===== Records supplied =====
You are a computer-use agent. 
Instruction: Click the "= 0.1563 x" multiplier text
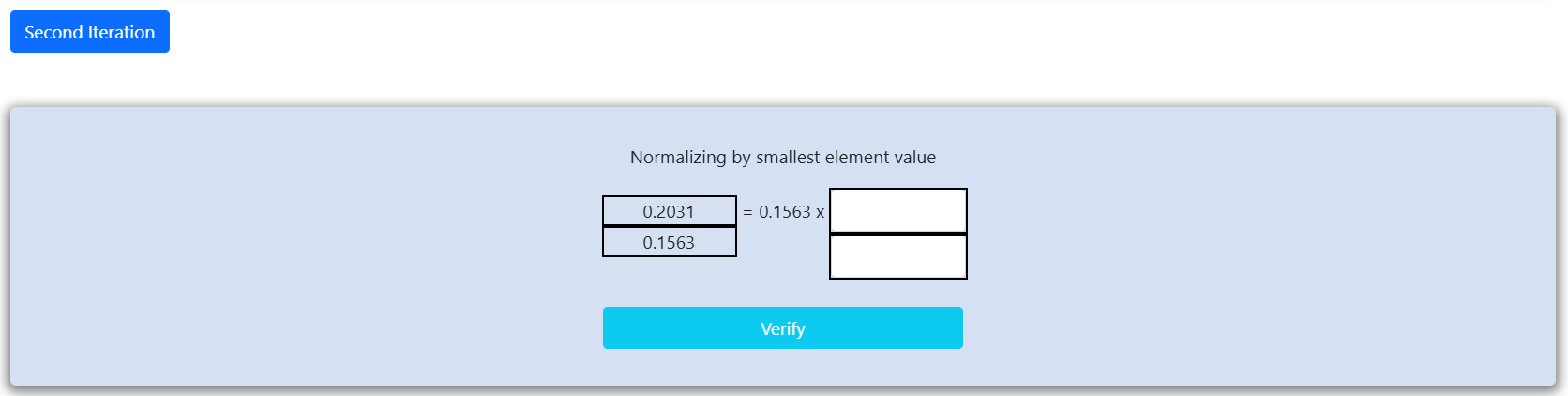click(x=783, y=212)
=====
===== Records supplied =====
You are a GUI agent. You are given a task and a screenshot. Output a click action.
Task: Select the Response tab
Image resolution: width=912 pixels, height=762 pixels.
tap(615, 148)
=====
**Action item**: Extract, from the material above, each line holding the word "agent".

**Response below**:
You are a computer-use agent. 
You are a GUI agent. You are given a task and a screenshot. Output a click action.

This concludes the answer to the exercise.